🧪 This is the start of a series of experiments that was sparked by the question if we can create (better) pictures of Artificial Intelligence by using AI techniques to generate them. The question emerged from a bigger research project in which I am involved which is researching ways to improve the visual representation of AI in the media: “Better images of AI”.
⚗️ Which AI techniques are most suited to generate these images? How do we deal with the biases engraved in these systems? Can we expose and unpack the infrastructure and human labour behind the datasets and algorithms that led to these images and make it transparent in the image making process, rather than hiding the human labour and pretending AI systems are autonomous?
1. What is AttentionGAN?
The AttentionGAN model I will use is capable of transforming text to images. That’s an interesting capability for our task.
AttentionGAN for text-to-image generation is a neural network architecture proposed in the paper AttnGAN: Fine-Grained Text to Image Generation with Attentional Generative Adversarial Networks by Tao Xu et al. (in 2019).
A GAN (Generative Adversarial Network) is a type of neural network architecture that leverages a machine learning strategy called “adversarial training”. A GAN consists of two networks, the discriminator and the generator, both becoming better over time.
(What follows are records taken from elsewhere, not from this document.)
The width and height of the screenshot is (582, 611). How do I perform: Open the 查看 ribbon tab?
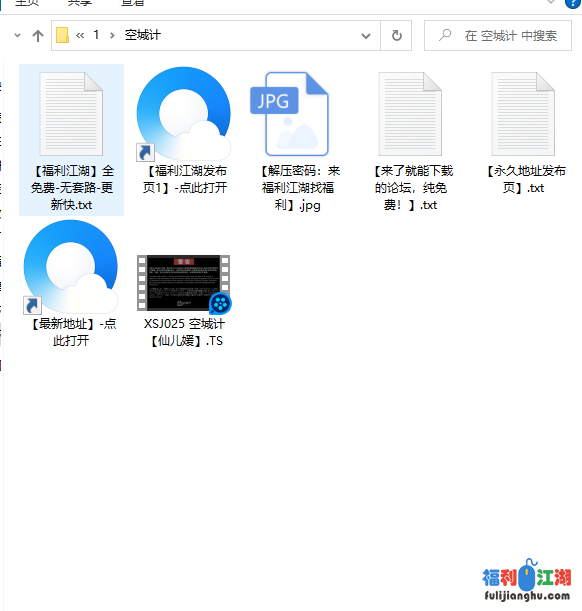tap(133, 3)
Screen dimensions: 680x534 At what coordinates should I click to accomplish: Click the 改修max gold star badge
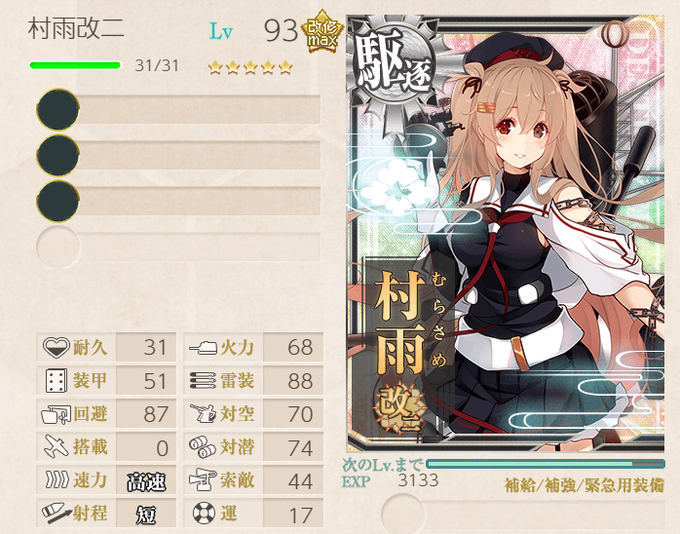(x=322, y=32)
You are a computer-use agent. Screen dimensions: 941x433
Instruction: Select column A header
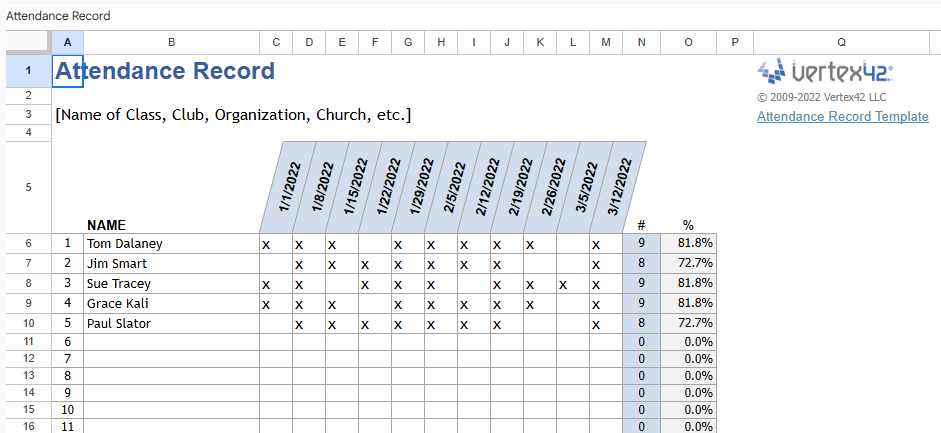[x=67, y=42]
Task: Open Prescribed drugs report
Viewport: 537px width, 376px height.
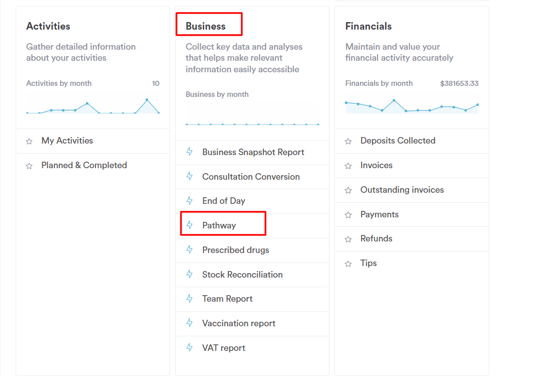Action: (235, 250)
After training, the generator can be used to generate new images (or whatever domain it was trained on).
Attention is a technique in machine learning that can be applied to many fields, from computer vision to natural language processing. (Transformer networks are extensively using the attention mechanism). The main idea with attention is that some parts of the data are more important than others.
“AttnGAN can synthesize fine-grained details at different subregions of the image by paying attentions to the relevant words in the natural language description” say the authors in the abstract.
Good to know: A pretrained AttentionGAN model can be used conveniently inside RunwayML, a platform for creative AI.
2. Choosing prompts and generating images
In order to come up with text input I searched for “Artificial Intelligence” on common stock photo platforms and collected the captions under these images. Here are some examples:
- “3d rendering robot learning or solving problems”
- “artificial intelligence”
- “artificial intelligence digital concept with brain shape”
- “Electricity flowing through computer printed circuitboard style brain graphic”
- “Hands of robot and human touching”
- “mechanical robot”
- “Robot checking brain testing result with computer interface, futuristic human brain analysis, innovative technology in science and medicine concept”
- “white humanoid robot”
(I find that the wordings of these stock photo captions themselves have a unique style to them..)
These are a selection of results when I feed the captions into AttentionGAN. Multiple images per prompt have been generated by appending white space to the input text.
3. A closer look at the dataset: COCO
After looking at these generated images I asked myself what the dataset looks like that this model was pre trained with. Did the words “robot” or “artificial intelligence” even exist in this dataset? That’s a crucial question. So I needed to find out what the RunwayML model was trained with.
Did the words “robot” or “AI” even exist in the COCO dataset?
tldr; After doing some research I concluded that the pre-trained AttentionGAN model in RunwayML seems to have been trained on the COCO dataset.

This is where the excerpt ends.